One of the cleverest tacticians of the American Revolution, and surely one of its most colorful and controversial characters, was Henry Knox, a Boston bookseller who went on to become George Washington’s first Secretary of War. Local historian Bob Ulrich will give a talk about this little-known Founding Father at 7 p.m. on Thursday, April 6 at Knox’s Headquarters in Vails Gate.
Knox was a sort of 18th-century Zelig, always in the thick of history-making events. He helped lift the siege of Boston by hauling cannons confiscated from Fort Ticonderoga on sledges across the Berkshires in winter. He witnessed the Boston Massacre, organized the artillery at the Battle of Bunker Hill, very likely participated in the Boston Tea Party, helped court-martial Major André, managed the logistics for the audacious Crossing of the Delaware and stood next to General Washington when he stepped down at Fraunces Tavern. He was friends with Alexander Hamilton and had a long and happy marriage to the daughter of a Tory family, who disowned her.
After the war, Knox founded the Society of the Cincinnati and came up with the idea that West Point should become the site of the US Military Academy.
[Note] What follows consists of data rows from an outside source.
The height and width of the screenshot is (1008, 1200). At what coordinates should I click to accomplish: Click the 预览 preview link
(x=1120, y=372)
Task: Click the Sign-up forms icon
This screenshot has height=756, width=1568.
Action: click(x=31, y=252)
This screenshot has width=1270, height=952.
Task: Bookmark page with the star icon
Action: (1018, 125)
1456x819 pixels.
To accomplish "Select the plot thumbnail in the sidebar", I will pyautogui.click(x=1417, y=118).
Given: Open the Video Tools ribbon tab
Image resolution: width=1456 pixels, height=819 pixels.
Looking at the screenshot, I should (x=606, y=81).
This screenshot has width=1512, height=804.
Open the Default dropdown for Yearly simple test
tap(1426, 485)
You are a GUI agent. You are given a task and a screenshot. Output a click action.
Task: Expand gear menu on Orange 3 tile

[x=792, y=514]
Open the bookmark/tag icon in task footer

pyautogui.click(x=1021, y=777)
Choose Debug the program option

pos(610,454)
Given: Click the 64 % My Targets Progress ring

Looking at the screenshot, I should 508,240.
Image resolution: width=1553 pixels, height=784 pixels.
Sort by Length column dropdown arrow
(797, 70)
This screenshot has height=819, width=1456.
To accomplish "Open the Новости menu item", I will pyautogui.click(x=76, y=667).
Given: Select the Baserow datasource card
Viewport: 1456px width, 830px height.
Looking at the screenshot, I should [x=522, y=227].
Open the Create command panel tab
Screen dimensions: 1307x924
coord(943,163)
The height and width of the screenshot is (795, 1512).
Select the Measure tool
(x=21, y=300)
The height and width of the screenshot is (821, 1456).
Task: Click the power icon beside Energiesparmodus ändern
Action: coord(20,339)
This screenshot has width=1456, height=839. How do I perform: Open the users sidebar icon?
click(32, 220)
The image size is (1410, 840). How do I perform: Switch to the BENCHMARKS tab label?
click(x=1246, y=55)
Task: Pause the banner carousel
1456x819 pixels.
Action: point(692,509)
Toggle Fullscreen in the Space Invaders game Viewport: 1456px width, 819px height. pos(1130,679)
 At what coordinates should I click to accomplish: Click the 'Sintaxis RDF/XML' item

Put in charge of brutal militia campaigns to remove indigenous people from their lands in what was then the new nation’s northwest frontier, he did his duty, but called such dispossession “a great violation of the fundamental laws of nature.” He preferred diplomacy with Native peoples, but ruthlessly evicted settlers from his wife’s family’s landholdings in Maine. He made fortunes through land speculation and other risky business ventures, then lost them again. Though Knox charmed many of his contemporaries, Nathaniel Hawthorne vilified him as the model for Colonel Pyncheon in The House of the Seven Gables. Really, there ought to be a movie about this guy.
Located at 289 Forge Hill Road at the intersection of Forge Hill Road and Blooming Grove Turnpike (Route 94), the 1754 Georgian-style house in Vails Gate now known as the Knox’s Headquarters Historic Site was the home of John Ellison during the Revolutionary War. Major General Henry Knox, then commander of Continental Army’s artillery, established his military headquarters in the building. Find out much more about this fascinating, mercurial character at the next lecture in the site’s Thursday Night Speaker Series.